Le South African Revenue Service (SARS)- le fisc sud-africain, a annoncé avoir collecté 2.010 milliards de rands, soit 118,3 milliards de dollars de recettes fiscales au titre de l’exercice 2025/26. C’est un record historique, car les rentrées d’impôts franchissent pour la première fois le seuil des 2.000 milliards de rands, relève le patron de l’administration fiscale, Edward Kieswetter, lors de la présentation des résultats de l’année budgétaire.
Au total, les recettes ont progressé de 8,4 % sur un an, soit 155 milliards de rands supplémentaires par rapport à l’exercice précédent marquant une croissance deux fois plus rapide que celle du produit intérieur brut (PIB), estimée à 4 %. «Cela correspond à un ratio recettes fiscales/PIB de 25,9 % et à un coefficient d’élasticité de 1,73 », a précisé le Commissaire de South African Revenue Service.
Les principales sources de ce dynamisme proviennent de l’impôt sur le revenu des particuliers, suivi de la taxe sur la valeur ajoutée (TVA), de l’impôt sur les sociétés, ainsi que des droits de douane et d’accise. Parallèlement, les remboursements fiscaux ont atteint 458 milliards de rands, soit environ 5,9 % du PIB, un niveau jugé important pour soutenir les ménages et les entreprises, mais aussi, pour sécuriser les investisseurs.
Ces résultats interviennent alors que le gouvernement poursuit des réformes visant à renforcer la collecte de l’impôt et les capacités de l’administration fiscale, notamment à travers la modernisation des systèmes numériques, le renforcement des audits et la lutte contre les flux financiers illicites. Dans le cadre du budget 2026/27, Pretoria a également ajusté les barèmes et crédits d’impôt à l’inflation afin d’éviter le «glissement des tranches d’imposition», tout en renonçant à une hausse de recettes initialement envisagée de 20 milliards de rands afin de préserver l’activité économique.

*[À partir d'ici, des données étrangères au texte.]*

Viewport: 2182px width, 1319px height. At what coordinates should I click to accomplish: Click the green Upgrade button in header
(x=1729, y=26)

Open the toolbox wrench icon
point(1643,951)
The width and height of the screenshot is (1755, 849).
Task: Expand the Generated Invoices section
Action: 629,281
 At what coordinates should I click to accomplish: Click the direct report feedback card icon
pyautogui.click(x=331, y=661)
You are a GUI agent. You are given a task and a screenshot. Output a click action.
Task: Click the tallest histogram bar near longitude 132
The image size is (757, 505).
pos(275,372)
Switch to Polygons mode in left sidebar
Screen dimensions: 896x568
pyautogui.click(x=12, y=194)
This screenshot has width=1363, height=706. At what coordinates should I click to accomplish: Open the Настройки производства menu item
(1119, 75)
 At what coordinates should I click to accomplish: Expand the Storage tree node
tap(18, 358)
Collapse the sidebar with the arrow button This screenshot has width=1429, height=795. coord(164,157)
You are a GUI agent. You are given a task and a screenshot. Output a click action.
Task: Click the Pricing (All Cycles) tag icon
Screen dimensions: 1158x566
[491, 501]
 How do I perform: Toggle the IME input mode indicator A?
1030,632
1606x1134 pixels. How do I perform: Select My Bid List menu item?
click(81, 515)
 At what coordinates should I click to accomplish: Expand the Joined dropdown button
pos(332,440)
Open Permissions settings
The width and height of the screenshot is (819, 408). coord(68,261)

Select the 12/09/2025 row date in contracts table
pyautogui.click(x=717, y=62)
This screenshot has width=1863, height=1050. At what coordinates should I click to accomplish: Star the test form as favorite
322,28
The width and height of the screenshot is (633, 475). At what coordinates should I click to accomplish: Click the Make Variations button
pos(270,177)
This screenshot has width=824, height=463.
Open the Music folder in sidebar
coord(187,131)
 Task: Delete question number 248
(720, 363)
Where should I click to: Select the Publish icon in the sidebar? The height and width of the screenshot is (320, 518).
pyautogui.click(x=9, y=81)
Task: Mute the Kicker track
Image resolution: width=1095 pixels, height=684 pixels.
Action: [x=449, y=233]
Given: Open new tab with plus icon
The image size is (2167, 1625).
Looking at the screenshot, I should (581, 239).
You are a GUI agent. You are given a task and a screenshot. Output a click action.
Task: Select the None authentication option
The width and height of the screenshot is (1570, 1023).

De plus, les indicateurs macroéconomiques du pays montrent des signes d’amélioration : la croissance devrait atteindre 1,6 % en 2026 contre 0,4 % en 2024. En février 2026, l’indice des prix à la consommation a reculé à 3 % contre 3,5 % en janvier, soutenue par la stabilité des prix alimentaires et la baisse des coûts des carburants.